Interestingly enough April 2003 was when iTunes was launched.

Skipping a few years a head to 2008 where the first beta of spotify was released it was soon realized that was a serious competitor to pirated music and a study by Swedish Music industry supported this and in  2009 it was found that the number of people who pirate music has dropped by 25 percent and the sharp decrease coincides with a the interest for the music streaming service Spotify.

Could it be that the recording industries slow adaptation to change is the real culprint? At least that wouldn’t be the first time. The same industry proclaimed that radio would kill music but three years ago tried to make FM receivers in cell phone manadatory. The radio didn’t kill the music on the contrary radio has been one of the best places to advertise music. Record labels rutinely supply and will even pay to have music played at the right time, some contradictory to what the industry proclaimed radio revitalized the recording industry when the industry adapted to the change. The above cited study that found that music pirates buy ten fold as much as there non-pirate counterparts also found that the two of the main reasons the sales have gone down are that with digital downloads you no longer buy bulks of music aka albums but cherry pick the numbers you want and simple apathy. Spotify and Netflix and the like have shown how the industry can adapt to the change and the latest numbers show that people follow. Just as the availability of digital downloads (iTunes and others) had an impact on piracy so does the increased availability that spotify brought to the marked in 2008. In general supporting that the key factor is not the price. It’s not that it’s free that’s the reason why so many have turned to piracy but the availability of the desired products (E.g. hit single vs. Albums with hit single).

STUDY QUESTIONS:
A. In the passage on music piracy, reproduce the span from "Interestingly enough April" up to and including "streaming service Spotify." word for word.
B. Extend the passage on music piracy with the paragraph that would follow its final sentence.

Saved entries:
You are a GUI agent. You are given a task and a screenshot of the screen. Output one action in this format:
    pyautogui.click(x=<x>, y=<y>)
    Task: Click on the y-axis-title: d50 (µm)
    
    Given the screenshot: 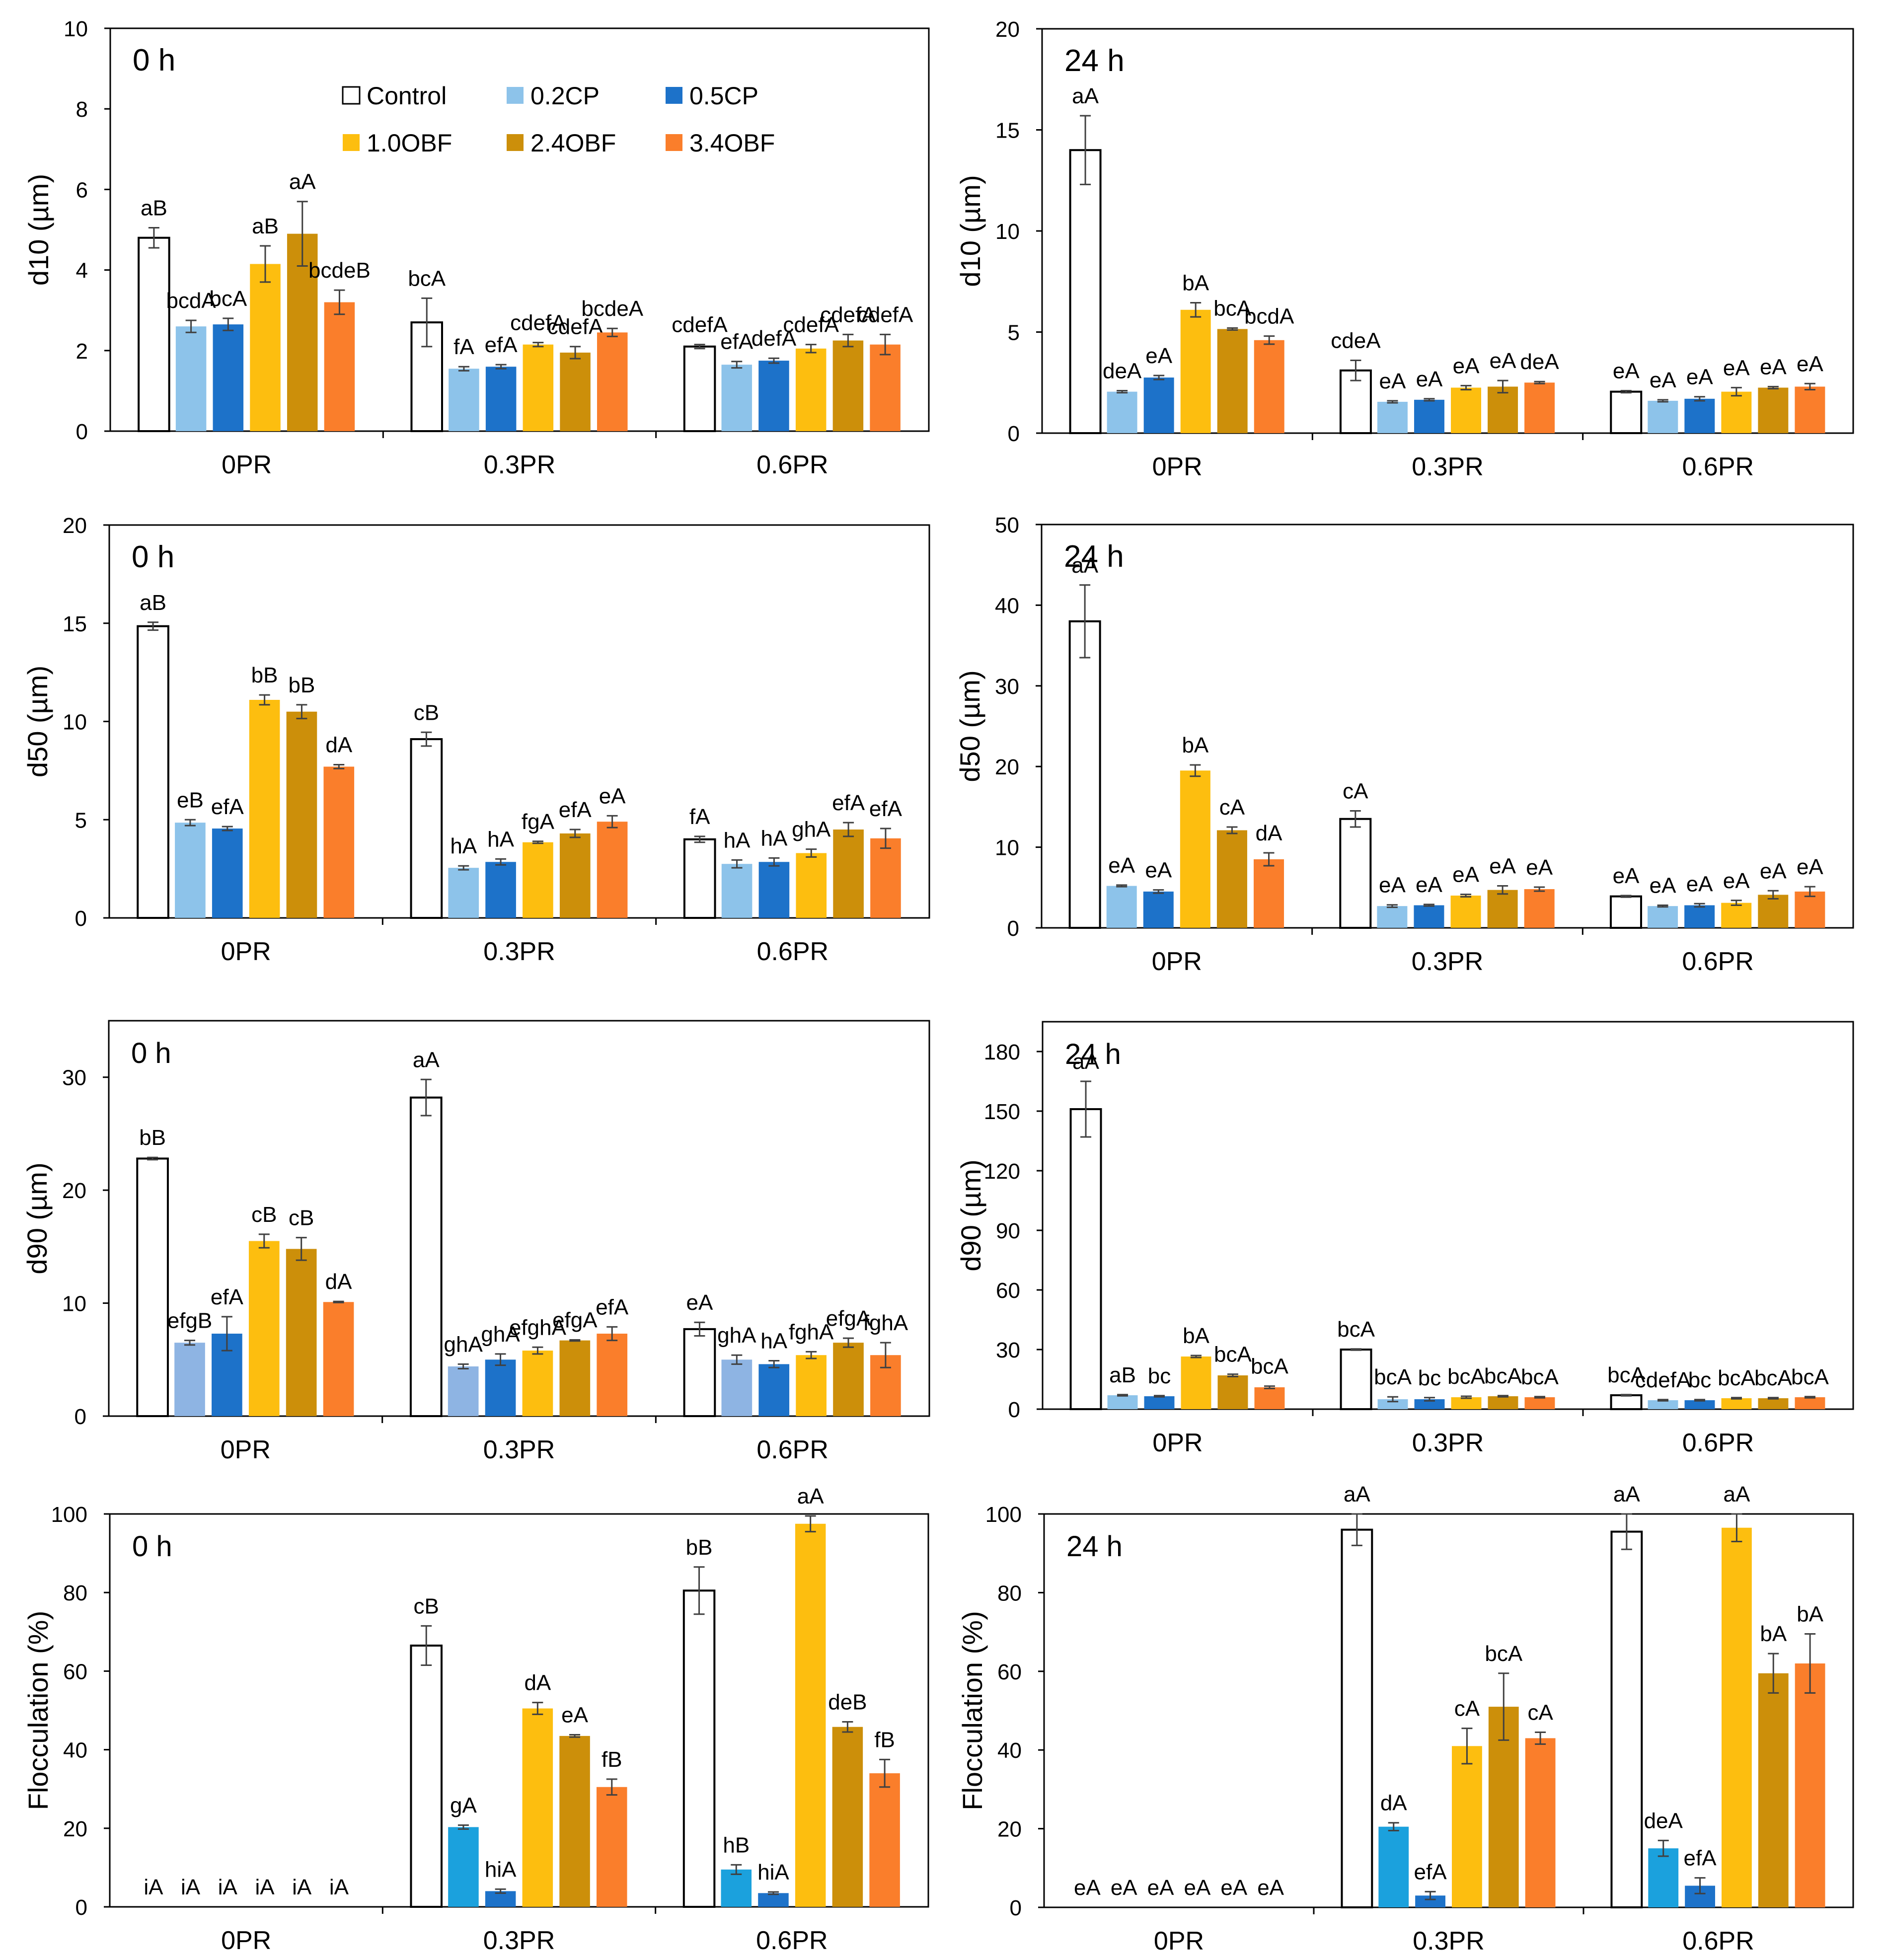 What is the action you would take?
    pyautogui.click(x=969, y=726)
     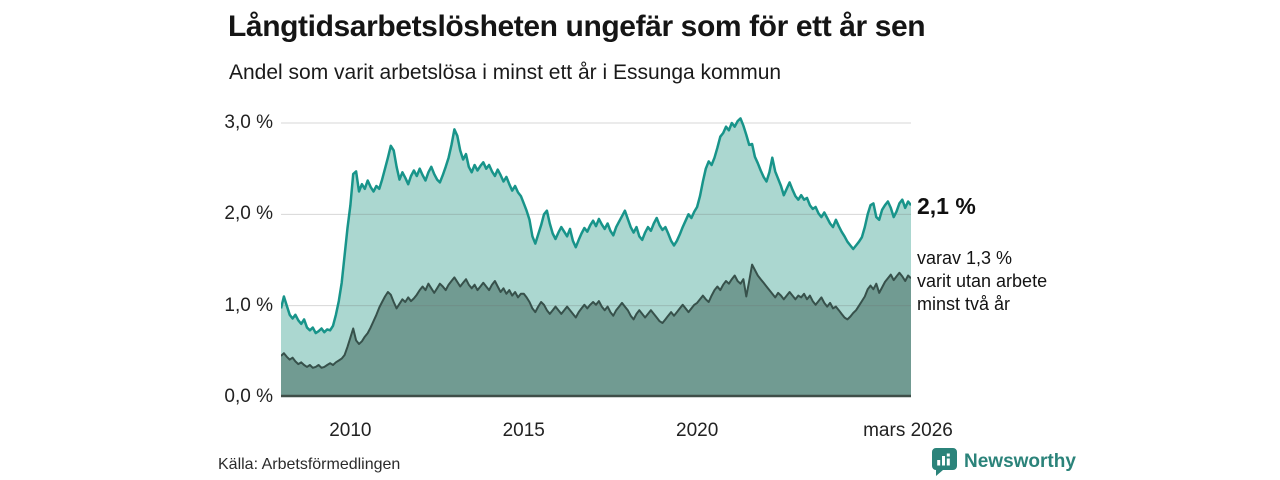 I want to click on subset-label-line3: minst två år, so click(x=964, y=304). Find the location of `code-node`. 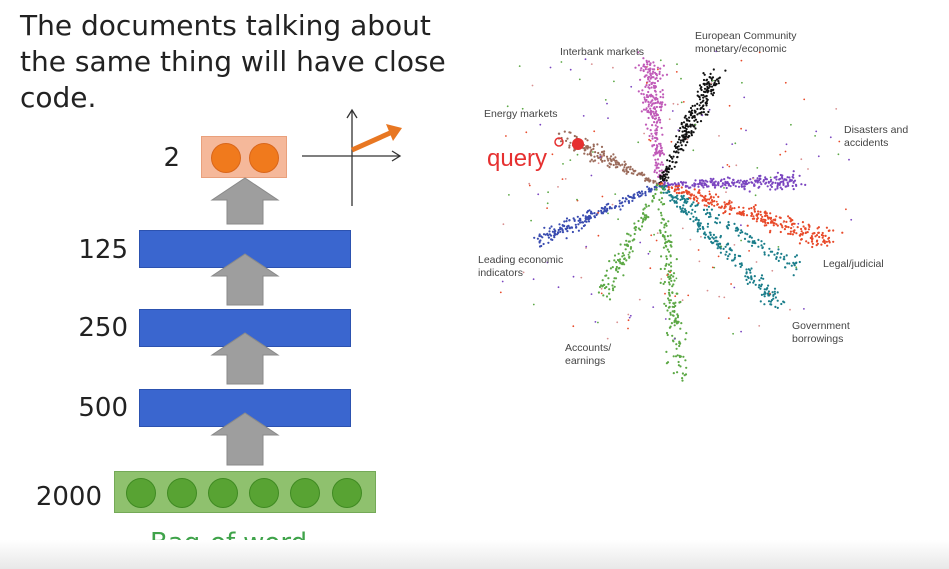

code-node is located at coordinates (264, 158).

ANSWERS TO THE EXERCISE:
A.
Interestingly enough April 2003 was when iTunes was launched.

Skipping a few years a head to 2008 where the first beta of spotify was released it was soon realized that was a serious competitor to pirated music and a study by Swedish Music industry supported this and in  2009 it was found that the number of people who pirate music has dropped by 25 percent and the sharp decrease coincides with a the interest for the music streaming service Spotify.

B.
Do I think piracy might have played a part, it’s intuitive that it has and sounds reasonable yes but on the other hand it’s also counterintuitive that you can make money by giving away your products but the history of open source software proves otherwise and it’s just as intuitive that  no one would accept to buy 14 liters of yoghurt to get the one flavor you really liked and 13 you kinda liked but never really got to consume. Anyone in that situation would go to where you could just by the 1 liter you desired. Would that be visible on the yearly revenue of the diary industry? of course it  would!

As I started out by saying do I support piracy, no I don’t it’s illegal. Do I to some extend think the law that defines copying information as flawed, yes I do. Do I think it’s the main reason to the problems the recording industry have had? Not really, I think it’s the availability (or lack thereof) that’s the real reason. A statement that’s supported by Mike Lang, CEO at Miramax: “The music business is suffering because it allowed too few players to flog content, presumably fearful of their content being stolen. Encouraging Apple’s iTunes at the expense of others is effectively strangling the industry” and with spotify and others it would seem that the recording industry it self are starting to pay attention to that.

No one knows what the revenue statistics would have been if the recording industry instead of spending billions on fighting the tide of changed had spent those money on adopting to change, listening to the demands of their customers? But with the latest numbers that shows an industry in progress largely due to services such as Spotify and Netflix history repeats it self. Radio didn’t kill the music and neither will the internet. Who’s knows perhaps sometime in the future music might die and history tells us the most likely cause will be the industries lack of will to adapt to change.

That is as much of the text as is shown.